BRIEF:
Repeat the records. Leave nothing out.

Stored data entries:

---*---

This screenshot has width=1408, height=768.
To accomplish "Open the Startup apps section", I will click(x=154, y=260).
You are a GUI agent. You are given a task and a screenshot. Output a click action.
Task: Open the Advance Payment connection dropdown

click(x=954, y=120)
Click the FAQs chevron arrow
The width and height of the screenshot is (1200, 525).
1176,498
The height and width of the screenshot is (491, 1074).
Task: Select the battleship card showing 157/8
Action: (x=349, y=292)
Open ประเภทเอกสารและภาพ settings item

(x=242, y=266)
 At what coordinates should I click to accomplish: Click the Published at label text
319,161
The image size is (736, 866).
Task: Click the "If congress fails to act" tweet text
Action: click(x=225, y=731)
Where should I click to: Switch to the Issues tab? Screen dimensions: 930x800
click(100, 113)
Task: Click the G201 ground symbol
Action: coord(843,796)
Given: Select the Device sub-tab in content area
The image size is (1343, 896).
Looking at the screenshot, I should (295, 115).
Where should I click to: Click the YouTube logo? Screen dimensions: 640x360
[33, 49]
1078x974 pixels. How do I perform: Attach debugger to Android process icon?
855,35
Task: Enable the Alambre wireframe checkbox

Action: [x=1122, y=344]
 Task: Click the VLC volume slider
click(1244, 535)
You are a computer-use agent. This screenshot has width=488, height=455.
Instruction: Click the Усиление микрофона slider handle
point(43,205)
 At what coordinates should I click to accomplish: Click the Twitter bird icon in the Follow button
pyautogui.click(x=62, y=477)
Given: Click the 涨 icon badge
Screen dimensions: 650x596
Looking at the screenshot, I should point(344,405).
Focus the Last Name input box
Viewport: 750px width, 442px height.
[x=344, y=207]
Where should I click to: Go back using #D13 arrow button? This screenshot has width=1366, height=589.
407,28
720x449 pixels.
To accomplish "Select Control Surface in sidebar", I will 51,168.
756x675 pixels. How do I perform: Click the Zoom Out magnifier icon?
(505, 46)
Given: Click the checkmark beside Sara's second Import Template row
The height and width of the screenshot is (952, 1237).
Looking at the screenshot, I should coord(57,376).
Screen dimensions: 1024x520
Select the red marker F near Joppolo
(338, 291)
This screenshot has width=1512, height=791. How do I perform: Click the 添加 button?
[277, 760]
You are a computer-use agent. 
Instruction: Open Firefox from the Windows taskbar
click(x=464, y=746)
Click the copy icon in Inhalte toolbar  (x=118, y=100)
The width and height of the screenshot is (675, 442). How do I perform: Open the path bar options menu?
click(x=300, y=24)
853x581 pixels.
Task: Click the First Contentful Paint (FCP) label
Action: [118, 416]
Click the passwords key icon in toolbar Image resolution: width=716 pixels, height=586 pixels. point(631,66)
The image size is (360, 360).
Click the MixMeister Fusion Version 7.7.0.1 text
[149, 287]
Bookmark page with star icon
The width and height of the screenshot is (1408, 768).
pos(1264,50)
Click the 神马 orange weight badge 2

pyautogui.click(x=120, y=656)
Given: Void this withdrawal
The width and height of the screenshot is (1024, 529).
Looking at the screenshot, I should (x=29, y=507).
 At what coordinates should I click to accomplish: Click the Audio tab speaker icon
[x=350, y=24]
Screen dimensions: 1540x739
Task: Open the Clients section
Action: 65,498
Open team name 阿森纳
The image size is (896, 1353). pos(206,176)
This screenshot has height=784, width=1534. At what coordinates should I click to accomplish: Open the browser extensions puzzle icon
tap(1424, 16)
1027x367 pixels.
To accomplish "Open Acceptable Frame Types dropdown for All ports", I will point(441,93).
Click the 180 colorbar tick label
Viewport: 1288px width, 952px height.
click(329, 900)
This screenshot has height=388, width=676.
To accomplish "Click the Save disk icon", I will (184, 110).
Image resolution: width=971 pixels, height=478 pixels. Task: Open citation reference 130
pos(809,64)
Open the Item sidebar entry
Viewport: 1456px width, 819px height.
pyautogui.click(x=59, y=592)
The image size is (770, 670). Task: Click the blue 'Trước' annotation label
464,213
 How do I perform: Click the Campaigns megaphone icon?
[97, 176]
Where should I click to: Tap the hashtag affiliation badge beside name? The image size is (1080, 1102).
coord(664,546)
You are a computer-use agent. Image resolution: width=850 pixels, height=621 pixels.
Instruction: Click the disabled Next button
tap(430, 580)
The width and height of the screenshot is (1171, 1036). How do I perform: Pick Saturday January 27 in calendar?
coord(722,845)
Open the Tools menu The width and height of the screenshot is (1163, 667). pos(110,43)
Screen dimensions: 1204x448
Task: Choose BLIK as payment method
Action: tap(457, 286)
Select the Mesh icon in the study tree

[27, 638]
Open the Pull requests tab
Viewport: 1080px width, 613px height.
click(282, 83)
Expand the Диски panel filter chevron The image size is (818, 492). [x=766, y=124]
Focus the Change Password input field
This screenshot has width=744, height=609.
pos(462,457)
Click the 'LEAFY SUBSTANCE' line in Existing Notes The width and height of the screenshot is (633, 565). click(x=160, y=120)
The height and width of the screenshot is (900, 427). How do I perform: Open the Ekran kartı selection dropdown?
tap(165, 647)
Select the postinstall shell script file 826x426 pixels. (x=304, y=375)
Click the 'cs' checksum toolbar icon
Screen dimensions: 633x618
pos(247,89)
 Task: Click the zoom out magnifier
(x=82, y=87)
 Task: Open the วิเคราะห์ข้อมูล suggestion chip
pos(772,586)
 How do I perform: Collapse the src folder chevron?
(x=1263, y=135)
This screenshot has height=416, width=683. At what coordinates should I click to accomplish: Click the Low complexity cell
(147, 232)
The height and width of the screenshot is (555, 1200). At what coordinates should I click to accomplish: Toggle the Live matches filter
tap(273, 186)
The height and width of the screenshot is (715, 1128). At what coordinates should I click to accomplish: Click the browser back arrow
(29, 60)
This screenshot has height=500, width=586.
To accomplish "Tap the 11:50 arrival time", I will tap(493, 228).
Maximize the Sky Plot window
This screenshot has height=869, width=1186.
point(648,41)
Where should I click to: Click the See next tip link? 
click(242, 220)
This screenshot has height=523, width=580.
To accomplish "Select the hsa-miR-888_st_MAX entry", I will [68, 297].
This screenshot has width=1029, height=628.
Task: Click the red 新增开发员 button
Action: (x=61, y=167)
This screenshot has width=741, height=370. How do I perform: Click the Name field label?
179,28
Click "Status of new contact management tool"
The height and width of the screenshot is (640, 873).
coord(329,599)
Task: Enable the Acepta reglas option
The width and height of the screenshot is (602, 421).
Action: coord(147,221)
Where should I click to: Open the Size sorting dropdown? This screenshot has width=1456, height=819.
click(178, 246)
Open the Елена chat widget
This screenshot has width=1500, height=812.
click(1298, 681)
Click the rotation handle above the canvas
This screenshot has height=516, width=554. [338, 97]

---*---

WRITTEN REPLY:
This screenshot has width=1408, height=768.
To accomplish "Open the Startup apps section", I will click(x=154, y=260).
You are a GUI agent. You are given a task and a screenshot. Output a click action.
Task: Open the Advance Payment connection dropdown

click(x=954, y=120)
Click the FAQs chevron arrow
The width and height of the screenshot is (1200, 525).
1176,498
The height and width of the screenshot is (491, 1074).
Task: Select the battleship card showing 157/8
Action: (x=349, y=292)
Open ประเภทเอกสารและภาพ settings item

(x=242, y=266)
 At what coordinates should I click to accomplish: Click the Published at label text
319,161
The image size is (736, 866).
Task: Click the "If congress fails to act" tweet text
Action: click(x=225, y=731)
Where should I click to: Switch to the Issues tab? Screen dimensions: 930x800
click(100, 113)
Task: Click the G201 ground symbol
Action: coord(843,796)
Given: Select the Device sub-tab in content area
The image size is (1343, 896).
Looking at the screenshot, I should (295, 115).
Where should I click to: Click the YouTube logo? Screen dimensions: 640x360
[33, 49]
1078x974 pixels. How do I perform: Attach debugger to Android process icon?
855,35
Task: Enable the Alambre wireframe checkbox

Action: [x=1122, y=344]
 Task: Click the VLC volume slider
click(1244, 535)
You are a computer-use agent. This screenshot has width=488, height=455.
Instruction: Click the Усиление микрофона slider handle
point(43,205)
 At what coordinates should I click to accomplish: Click the Twitter bird icon in the Follow button
pyautogui.click(x=62, y=477)
Given: Click the 涨 icon badge
Screen dimensions: 650x596
Looking at the screenshot, I should point(344,405).
Focus the Last Name input box
Viewport: 750px width, 442px height.
[x=344, y=207]
Where should I click to: Go back using #D13 arrow button? This screenshot has width=1366, height=589.
407,28
720x449 pixels.
To accomplish "Select Control Surface in sidebar", I will 51,168.
756x675 pixels. How do I perform: Click the Zoom Out magnifier icon?
(505, 46)
Given: Click the checkmark beside Sara's second Import Template row
The height and width of the screenshot is (952, 1237).
Looking at the screenshot, I should coord(57,376).
Screen dimensions: 1024x520
Select the red marker F near Joppolo
(338, 291)
This screenshot has width=1512, height=791. How do I perform: Click the 添加 button?
[277, 760]
You are a computer-use agent. 
Instruction: Open Firefox from the Windows taskbar
click(x=464, y=746)
Click the copy icon in Inhalte toolbar  (x=118, y=100)
The width and height of the screenshot is (675, 442). How do I perform: Open the path bar options menu?
click(x=300, y=24)
853x581 pixels.
Task: Click the First Contentful Paint (FCP) label
Action: [118, 416]
Click the passwords key icon in toolbar Image resolution: width=716 pixels, height=586 pixels. point(631,66)
The image size is (360, 360).
Click the MixMeister Fusion Version 7.7.0.1 text
[149, 287]
Bookmark page with star icon
The width and height of the screenshot is (1408, 768).
pos(1264,50)
Click the 神马 orange weight badge 2

pyautogui.click(x=120, y=656)
Given: Void this withdrawal
The width and height of the screenshot is (1024, 529).
Looking at the screenshot, I should (x=29, y=507).
 At what coordinates should I click to accomplish: Click the Audio tab speaker icon
[x=350, y=24]
Screen dimensions: 1540x739
Task: Open the Clients section
Action: 65,498
Open team name 阿森纳
The image size is (896, 1353). pos(206,176)
This screenshot has height=784, width=1534. At what coordinates should I click to accomplish: Open the browser extensions puzzle icon
tap(1424, 16)
1027x367 pixels.
To accomplish "Open Acceptable Frame Types dropdown for All ports", I will point(441,93).
Click the 180 colorbar tick label
Viewport: 1288px width, 952px height.
click(329, 900)
This screenshot has height=388, width=676.
To accomplish "Click the Save disk icon", I will (184, 110).
Image resolution: width=971 pixels, height=478 pixels. Task: Open citation reference 130
pos(809,64)
Open the Item sidebar entry
Viewport: 1456px width, 819px height.
pyautogui.click(x=59, y=592)
The image size is (770, 670). Task: Click the blue 'Trước' annotation label
464,213
 How do I perform: Click the Campaigns megaphone icon?
[97, 176]
Where should I click to: Tap the hashtag affiliation badge beside name? The image size is (1080, 1102).
coord(664,546)
You are a computer-use agent. Image resolution: width=850 pixels, height=621 pixels.
Instruction: Click the disabled Next button
tap(430, 580)
The width and height of the screenshot is (1171, 1036). How do I perform: Pick Saturday January 27 in calendar?
coord(722,845)
Open the Tools menu The width and height of the screenshot is (1163, 667). pos(110,43)
Screen dimensions: 1204x448
Task: Choose BLIK as payment method
Action: tap(457, 286)
Select the Mesh icon in the study tree

[27, 638]
Open the Pull requests tab
Viewport: 1080px width, 613px height.
click(282, 83)
Expand the Диски panel filter chevron The image size is (818, 492). [x=766, y=124]
Focus the Change Password input field
This screenshot has width=744, height=609.
pos(462,457)
Click the 'LEAFY SUBSTANCE' line in Existing Notes The width and height of the screenshot is (633, 565). click(x=160, y=120)
The height and width of the screenshot is (900, 427). How do I perform: Open the Ekran kartı selection dropdown?
tap(165, 647)
Select the postinstall shell script file 826x426 pixels. (x=304, y=375)
Click the 'cs' checksum toolbar icon
Screen dimensions: 633x618
pos(247,89)
 Task: Click the zoom out magnifier
(x=82, y=87)
 Task: Open the วิเคราะห์ข้อมูล suggestion chip
pos(772,586)
 How do I perform: Collapse the src folder chevron?
(x=1263, y=135)
This screenshot has height=416, width=683. At what coordinates should I click to accomplish: Click the Low complexity cell
(147, 232)
The height and width of the screenshot is (555, 1200). At what coordinates should I click to accomplish: Toggle the Live matches filter
tap(273, 186)
The height and width of the screenshot is (715, 1128). At what coordinates should I click to accomplish: Click the browser back arrow
(29, 60)
This screenshot has height=500, width=586.
To accomplish "Tap the 11:50 arrival time", I will tap(493, 228).
Maximize the Sky Plot window
This screenshot has height=869, width=1186.
point(648,41)
Where should I click to: Click the See next tip link? 
click(242, 220)
This screenshot has height=523, width=580.
To accomplish "Select the hsa-miR-888_st_MAX entry", I will [68, 297].
This screenshot has width=1029, height=628.
Task: Click the red 新增开发员 button
Action: (x=61, y=167)
This screenshot has width=741, height=370. How do I perform: Click the Name field label?
179,28
Click "Status of new contact management tool"
The height and width of the screenshot is (640, 873).
coord(329,599)
Task: Enable the Acepta reglas option
The width and height of the screenshot is (602, 421).
Action: coord(147,221)
Where should I click to: Open the Size sorting dropdown? This screenshot has width=1456, height=819.
click(178, 246)
Open the Елена chat widget
This screenshot has width=1500, height=812.
click(1298, 681)
Click the rotation handle above the canvas
This screenshot has height=516, width=554. [338, 97]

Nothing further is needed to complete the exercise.